The luxury sector in China can experience some issues with the anti-corruption measures implemented by the government, or either the weakness of the domestic currency, the yuan. However, the Chinese still need and have a particular taste for shopping, according to the CEO of Piaget, a Swiss watch manufacturer in this industry.
Not Hong Kong & Macau anymore !
In the past, the Chinese well established would have to go back to their usual basement in Hong Kong and Macau. It is not the case anymore, and they are now heading elsewhere and look for other places to shop, according to Philippe Leopold-Metzger on the CNBC news.

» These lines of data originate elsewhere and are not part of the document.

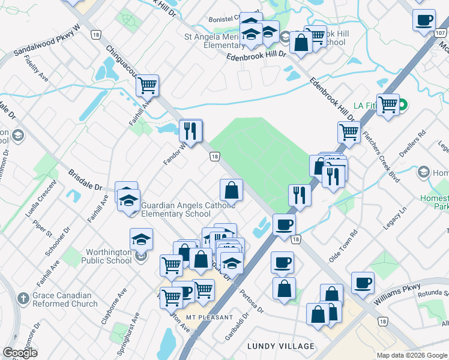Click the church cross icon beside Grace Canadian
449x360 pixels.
pyautogui.click(x=23, y=298)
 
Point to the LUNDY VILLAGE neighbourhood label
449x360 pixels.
pyautogui.click(x=281, y=346)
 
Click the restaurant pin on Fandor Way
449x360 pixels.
pyautogui.click(x=191, y=131)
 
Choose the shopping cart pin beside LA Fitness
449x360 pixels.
pyautogui.click(x=388, y=105)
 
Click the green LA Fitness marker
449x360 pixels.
pyautogui.click(x=404, y=106)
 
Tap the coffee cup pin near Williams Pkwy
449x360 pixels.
pyautogui.click(x=362, y=282)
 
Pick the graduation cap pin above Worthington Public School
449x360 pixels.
pyautogui.click(x=141, y=239)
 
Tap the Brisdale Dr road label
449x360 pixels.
pyautogui.click(x=84, y=179)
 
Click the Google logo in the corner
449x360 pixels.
pyautogui.click(x=20, y=353)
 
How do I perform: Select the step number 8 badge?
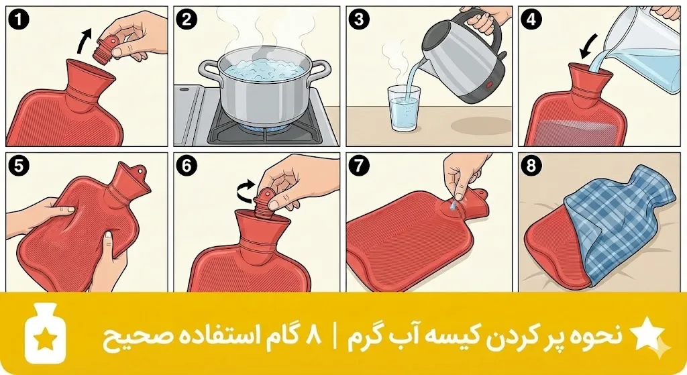[x=531, y=166]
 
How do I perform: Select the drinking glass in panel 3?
[x=404, y=108]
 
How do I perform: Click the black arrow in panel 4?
[x=586, y=48]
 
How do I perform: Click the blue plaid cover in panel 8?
[x=618, y=228]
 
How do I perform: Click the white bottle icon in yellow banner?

“Today’s Tsim Sha Tsui has become Tokyo, Seoul and Taipei,” he said. He was definitely alluding to the most famous shopping district located in Hong Kong.
Hong Kong and Macau are known to be the traditional playground of the wealthiest Chinese. But they are now suffering from Beijing’s anti-corruption crackdown on expensive gift-giving. Rising anti-mainland public sentiment and the pro-democratic protests in September last year also faded the traffic of Hong Kong for Chinese tourists.
Significant shift from the Chinese luxury market
“The Chinese luxury market overall continues to grow, but it has shifted away from purchases in Mainland China and Hong Kong to foreign markets like Europe, Japan and Korea,” explained Brian Buchwald, CEO of the consumer intelligence department of the firm Bomoda.
80% of Luxury purchases are realized oversea
Buchwald also adds that 75 to 85 percent of the Chinese consumers purchase their favorite luxury goods outside of China. Some reasons can explain this phenomenon. First of all, the tax of importation for luxury goods in Mainland China is really high, making these goods unaffordable for the Chinese in the local outlets. Secondly, the abundance of forgeries and counterfeits makes it difficult for the Chinese to find some genuine products. The smugglers are making the most of this trend to sell their counterfeits to the Chinese, looking for authentic products.
Richemond Group, the Swiss luxury goods group that owns the Piaget brand, has reported a 4 percent increase in sales at constant exchange rates for the five months until to August. The boost of the sales came mainly from the European countries, and was driven by the Chinese tourists while they were traveling abroad, reported Reuters.
They want real luxury goods
And according to a report published by Bomoda, Chinese consumers preferred to buy their luxury goods overseas because they were more confident of the branded good’s authenticity. The conviction that luxury goods sold abroad were superior to locally sold merchandise, as well as prices that were up to 40 percent lower due to the lack of Chinese import taxes, also helped to encourage the purchases, Bomoda found.
New patterns of spending
“The challenge today is to track where the Chinese consumers travel,” stated Leopold-Metzger, thinking about the way retailers must respond to the change of the patterns of spending.
Despite the decline in luxury goods sales, the Piaget CEO stated that sales in Mainland China remained one of the brand’s priorities.
“There is a lot of wealth created every day in Asia, China and everywhere across the region,” Leopold-Metzger noted. He also adds that Piaget was opening new stores in China where there was demand, and using adapted strategies of pricing to attract domestic consumers.
Luxury Industry has to adapt
“We have to create excitement,” he said. The businesses in the industry definitely have to adapt to these last trends in the Chinese market if they want to keep up with the consumers need and stay competitive enough on the market.